During natural
infections, Leishmania is in contact with a variety of mononuclear phagocytic cells in different tissues, including resident macrophages and monocytes mobilized to the site of
infection from the bone marrow and blood circulation. Because the functional capabilities of fully differentiated macrophages and blood monocytes differ, the outcome of
infection by Leishmania may depend upon the stage of differentiation of the host cells. To address this question, we evaluated Leishmania panamensis
infection of (1) the human promonocytic/histiocytic cell line U-937 before and after induction of differentiation by
phorbol myristate acetate; (2) fresh human peripheral blood monocytes; and (3) macrophages derived from monocytes by differentiation in vitro. Based on the percentage of cells infected and the number of parasites per cell, macrophages derived from monocytes or by induction of differentiation of U-937 cells were significantly more permissive to
infection by stationary-phase L. (Viannia) panamensis promastigotes than monocytes. Increasing time and maturation in culture prior to exposure to infective promastigotes was associated with the increased permissiveness of differentiated macrophages to
infection (P<0.05).
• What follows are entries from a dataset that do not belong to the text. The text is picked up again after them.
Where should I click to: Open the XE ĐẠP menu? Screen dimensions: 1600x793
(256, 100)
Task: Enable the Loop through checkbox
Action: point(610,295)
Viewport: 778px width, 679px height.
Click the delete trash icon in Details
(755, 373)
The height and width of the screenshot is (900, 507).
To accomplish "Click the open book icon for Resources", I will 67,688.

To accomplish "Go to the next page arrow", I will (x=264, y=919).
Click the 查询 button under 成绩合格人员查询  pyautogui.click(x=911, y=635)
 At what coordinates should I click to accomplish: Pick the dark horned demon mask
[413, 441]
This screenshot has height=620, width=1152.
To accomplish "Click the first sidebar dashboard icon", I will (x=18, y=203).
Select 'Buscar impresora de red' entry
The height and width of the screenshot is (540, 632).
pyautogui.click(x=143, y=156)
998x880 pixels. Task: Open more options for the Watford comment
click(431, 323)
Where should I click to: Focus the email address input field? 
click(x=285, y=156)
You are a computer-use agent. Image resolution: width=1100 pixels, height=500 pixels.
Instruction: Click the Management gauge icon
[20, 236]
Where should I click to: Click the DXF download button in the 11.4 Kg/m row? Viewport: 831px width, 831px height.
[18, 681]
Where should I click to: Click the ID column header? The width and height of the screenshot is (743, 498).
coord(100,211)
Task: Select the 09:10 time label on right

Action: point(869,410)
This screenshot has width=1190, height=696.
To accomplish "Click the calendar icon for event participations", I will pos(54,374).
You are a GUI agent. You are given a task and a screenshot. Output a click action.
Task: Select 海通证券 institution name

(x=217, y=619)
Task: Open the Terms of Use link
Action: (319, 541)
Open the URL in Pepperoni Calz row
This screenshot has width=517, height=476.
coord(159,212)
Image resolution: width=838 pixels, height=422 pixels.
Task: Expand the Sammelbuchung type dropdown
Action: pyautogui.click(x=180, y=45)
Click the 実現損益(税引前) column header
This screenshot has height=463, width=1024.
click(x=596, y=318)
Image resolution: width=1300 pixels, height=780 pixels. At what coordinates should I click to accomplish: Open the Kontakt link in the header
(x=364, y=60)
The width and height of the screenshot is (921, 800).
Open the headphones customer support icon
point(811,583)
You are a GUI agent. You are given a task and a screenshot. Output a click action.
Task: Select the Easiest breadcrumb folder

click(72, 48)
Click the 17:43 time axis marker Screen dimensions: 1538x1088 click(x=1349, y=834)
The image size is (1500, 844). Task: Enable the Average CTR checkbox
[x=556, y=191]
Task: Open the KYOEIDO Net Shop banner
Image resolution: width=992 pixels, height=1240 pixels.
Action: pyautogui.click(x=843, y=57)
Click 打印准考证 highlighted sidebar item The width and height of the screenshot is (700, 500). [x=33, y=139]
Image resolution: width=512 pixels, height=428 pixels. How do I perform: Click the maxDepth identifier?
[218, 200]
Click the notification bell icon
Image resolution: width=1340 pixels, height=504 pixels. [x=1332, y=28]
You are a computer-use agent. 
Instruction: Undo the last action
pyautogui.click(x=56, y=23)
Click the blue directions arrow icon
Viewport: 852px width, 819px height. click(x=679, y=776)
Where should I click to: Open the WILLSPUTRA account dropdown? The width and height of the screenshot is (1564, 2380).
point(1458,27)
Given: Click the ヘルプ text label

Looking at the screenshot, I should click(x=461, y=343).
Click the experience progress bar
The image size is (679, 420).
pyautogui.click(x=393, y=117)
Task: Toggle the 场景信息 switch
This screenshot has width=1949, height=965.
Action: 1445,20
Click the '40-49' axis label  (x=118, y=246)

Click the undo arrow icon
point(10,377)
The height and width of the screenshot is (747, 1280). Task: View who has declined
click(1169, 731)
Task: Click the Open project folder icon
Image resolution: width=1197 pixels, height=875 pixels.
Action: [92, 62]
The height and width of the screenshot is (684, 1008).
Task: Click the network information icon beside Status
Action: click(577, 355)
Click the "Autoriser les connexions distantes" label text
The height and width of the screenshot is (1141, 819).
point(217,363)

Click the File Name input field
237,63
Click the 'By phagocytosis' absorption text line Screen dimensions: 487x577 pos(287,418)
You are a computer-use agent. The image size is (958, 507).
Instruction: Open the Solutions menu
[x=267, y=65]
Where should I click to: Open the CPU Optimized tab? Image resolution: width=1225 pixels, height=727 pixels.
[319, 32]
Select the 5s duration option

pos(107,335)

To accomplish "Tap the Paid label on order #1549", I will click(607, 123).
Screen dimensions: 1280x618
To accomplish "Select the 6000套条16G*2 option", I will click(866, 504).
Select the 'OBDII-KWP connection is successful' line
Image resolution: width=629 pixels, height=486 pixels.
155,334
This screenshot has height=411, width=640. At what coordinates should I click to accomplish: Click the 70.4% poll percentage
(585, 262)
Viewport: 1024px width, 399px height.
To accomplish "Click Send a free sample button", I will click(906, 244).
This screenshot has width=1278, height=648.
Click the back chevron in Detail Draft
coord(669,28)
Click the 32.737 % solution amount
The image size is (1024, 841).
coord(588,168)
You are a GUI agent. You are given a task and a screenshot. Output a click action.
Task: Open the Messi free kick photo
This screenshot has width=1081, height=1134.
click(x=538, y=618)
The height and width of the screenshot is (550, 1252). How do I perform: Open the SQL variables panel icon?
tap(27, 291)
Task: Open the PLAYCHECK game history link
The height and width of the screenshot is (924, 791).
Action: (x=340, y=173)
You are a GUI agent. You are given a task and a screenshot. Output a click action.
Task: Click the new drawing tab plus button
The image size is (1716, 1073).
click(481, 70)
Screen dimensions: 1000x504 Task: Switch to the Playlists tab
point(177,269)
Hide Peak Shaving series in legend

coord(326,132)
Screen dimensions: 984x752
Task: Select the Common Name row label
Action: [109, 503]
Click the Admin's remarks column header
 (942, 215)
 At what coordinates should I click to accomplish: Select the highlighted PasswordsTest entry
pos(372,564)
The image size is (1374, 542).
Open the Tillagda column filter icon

The percentage of cells infected and number of amastigotes per cell increased with time postinfection for both monocytes and macrophages but remained significantly greater for macrophages. The increased expression of CD68, CD16, and
lysozyme, and decreased expression of
peroxidase by macrophages cultured for 5 days in vitro compared with fresh monocytes, whether adherent or in
suspension, supported the distinct maturation status of these cells.